Per fortuna c’è lei che riesce con libri piuttosto corti (un gran pregio per evitare di diventare ripetitivi ed annoiare) ad approfondire la psicologia dei suoi personaggi che spesso sono malinconici e sofferti, basti pensare a Eve e John in “Comprami”, lui tormentato dalla morte della moglie e lei distrutta da quella del figlio. Come cazzo fai Miss ha riuscire a trasmetterci tutto il loro dolore senza diventare patetica e senza concentrare l’intero racconto su questo tema? Come  fai? Sono gelossissima di questa capacità. Io quando ci provo mi ritrovo con decine di pagine pallosissime che non portano a nulla e annoiano me che le scrivo, figurarsi chi dovrebbe leggerle….

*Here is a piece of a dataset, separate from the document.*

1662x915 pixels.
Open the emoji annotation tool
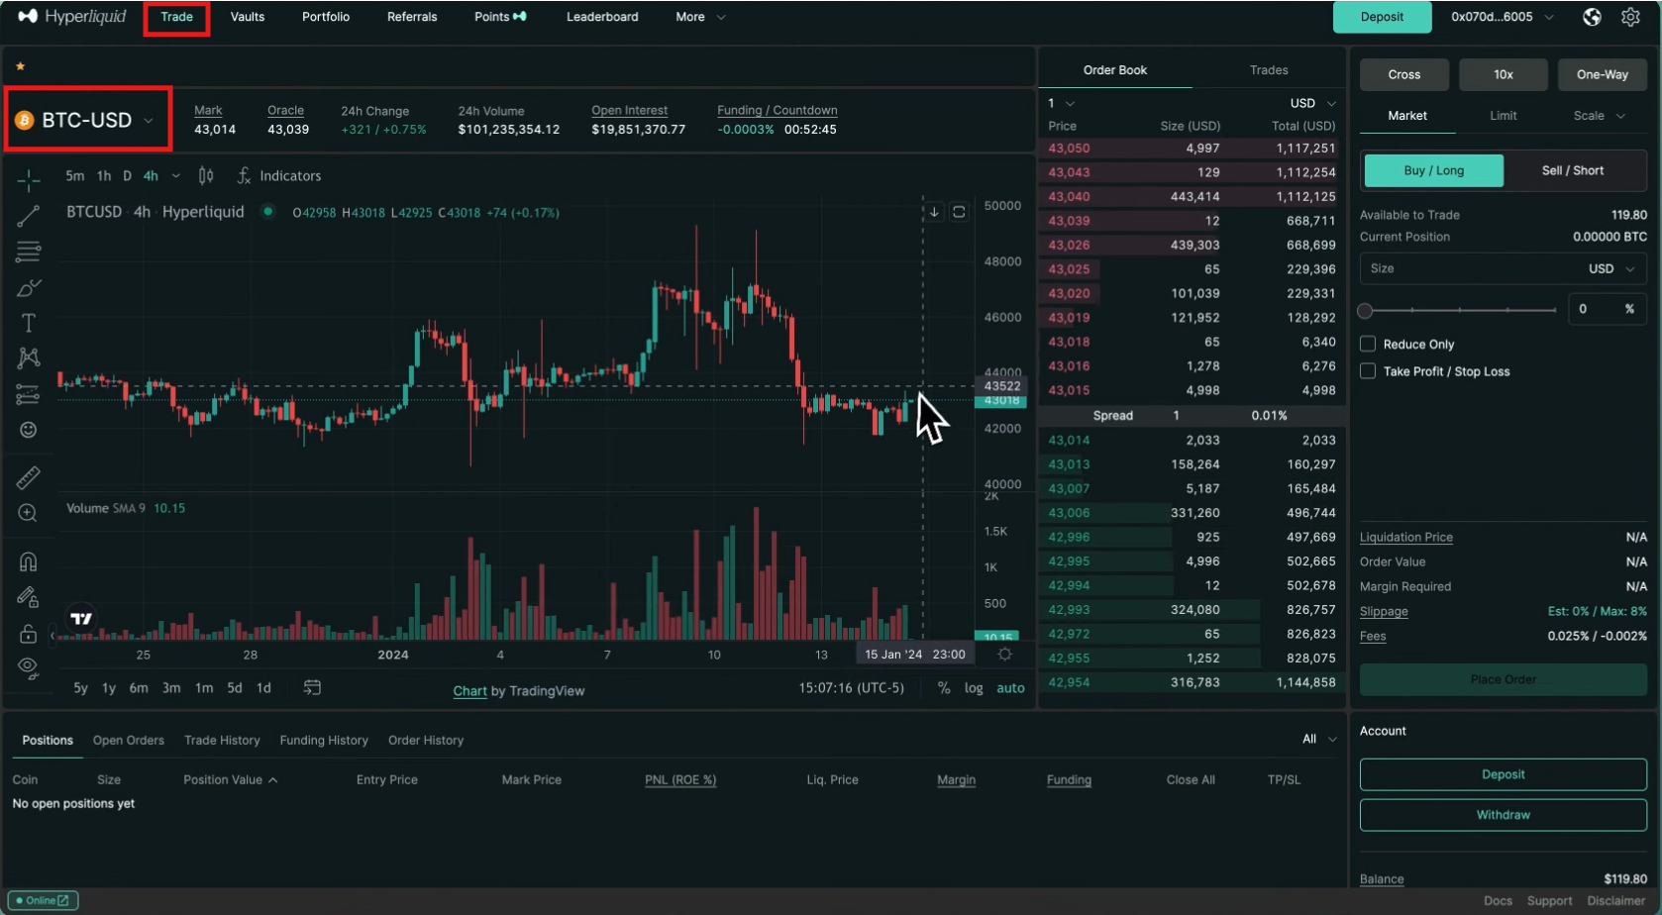(x=29, y=430)
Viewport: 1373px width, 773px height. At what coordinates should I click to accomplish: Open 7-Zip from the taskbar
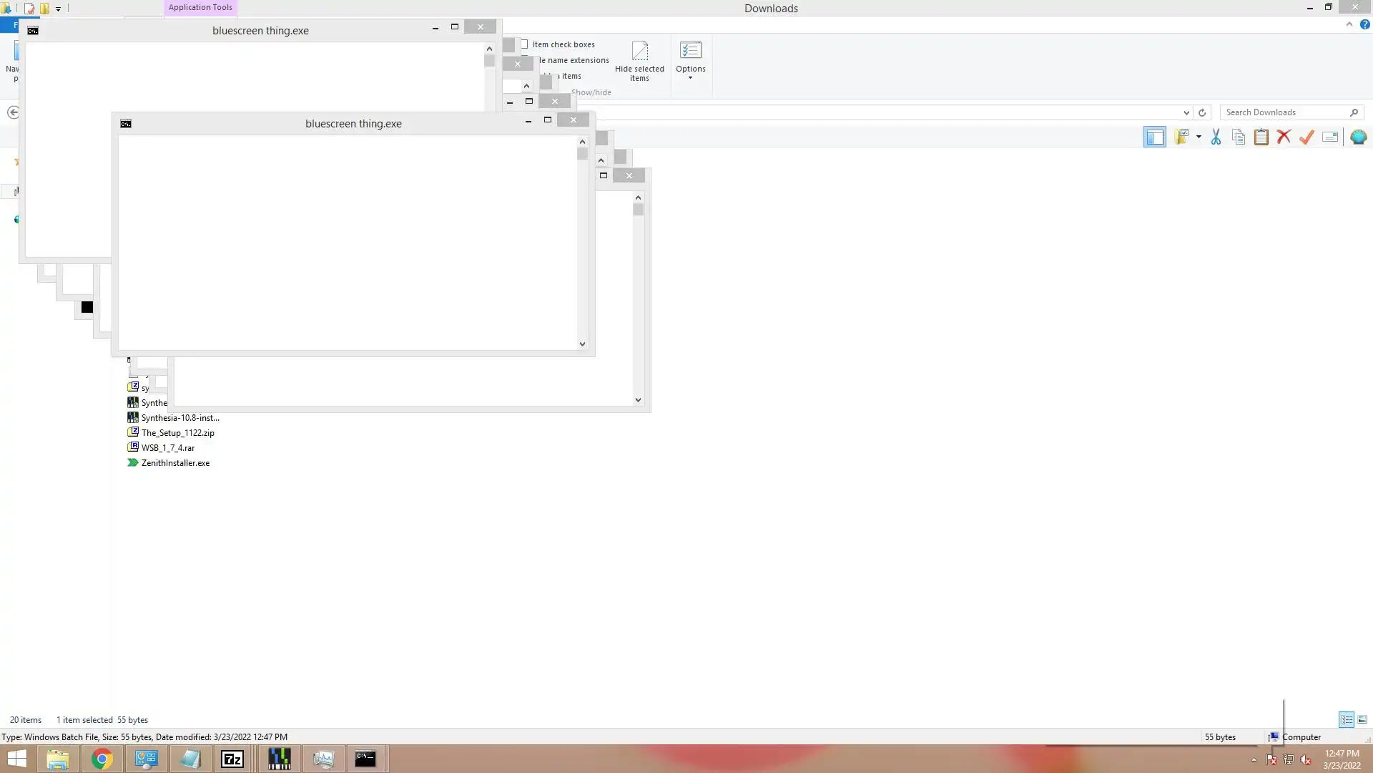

I suoi personaggi maschili non sono quasi mai dei fighi da paura ma spessissimo uomini over 40 interessanti ed estremamente sensuali, con un passato non brillante per quanto riguarda l’amore (matrimoni falliti, perdite, disillusioni) e le sue donne sono spesso decise, in carriera, perfettamente a loro agio con il proprio corpo e la propria sessualità (nota di demerito sono quasi tutte fighe) e forse non lo sanno ancora, ma cercano quello che tutte le donne vogliono: un uomo con il cazzo grosso che le faccia orgasmare in continuazione.

E, ovviamente, l’amore.

In breve, quando esce un libro lo compro a tempo zero e lo leggo nel giro di mezza giornata, poi finisce subito nella cartella “Erotic” del mio kindle, pronto per essere riletto nei momenti di noia letteraria.
Non riesco a spiegare bene perchè mi piacciono tanto, ma credo che sia quel mix di erotismo mai patetico e mai volgare, quell’introspezione sottile che non manca mai, la mancanza di veri e propri stereotipi, l’elasticità mentale delle sue donne e la sensibilità non scontata degli uomini. I criminali poi sono fa-vo-lo-si!!!!!!!!!!!

Persino i lieto fine non mi fanno bestemmiare, giuro.
Riesce ad essere romantica ma non Pucci-Pucci….evita con accuratezza il “SoleCuoreAmorettismo” e non ho ancora trovato tracce di Santamariagorettismo spinto. Perchè, come dico sempre, non mi irrita la felicità altrui, ma come questa viene molestamente, o meno, spiattellata.

Che dire?
Leggete, leggete, leggete.

In poche parole

Un’intera varietà di uomini dai quali mi farei sbatacchiare più che volentieri.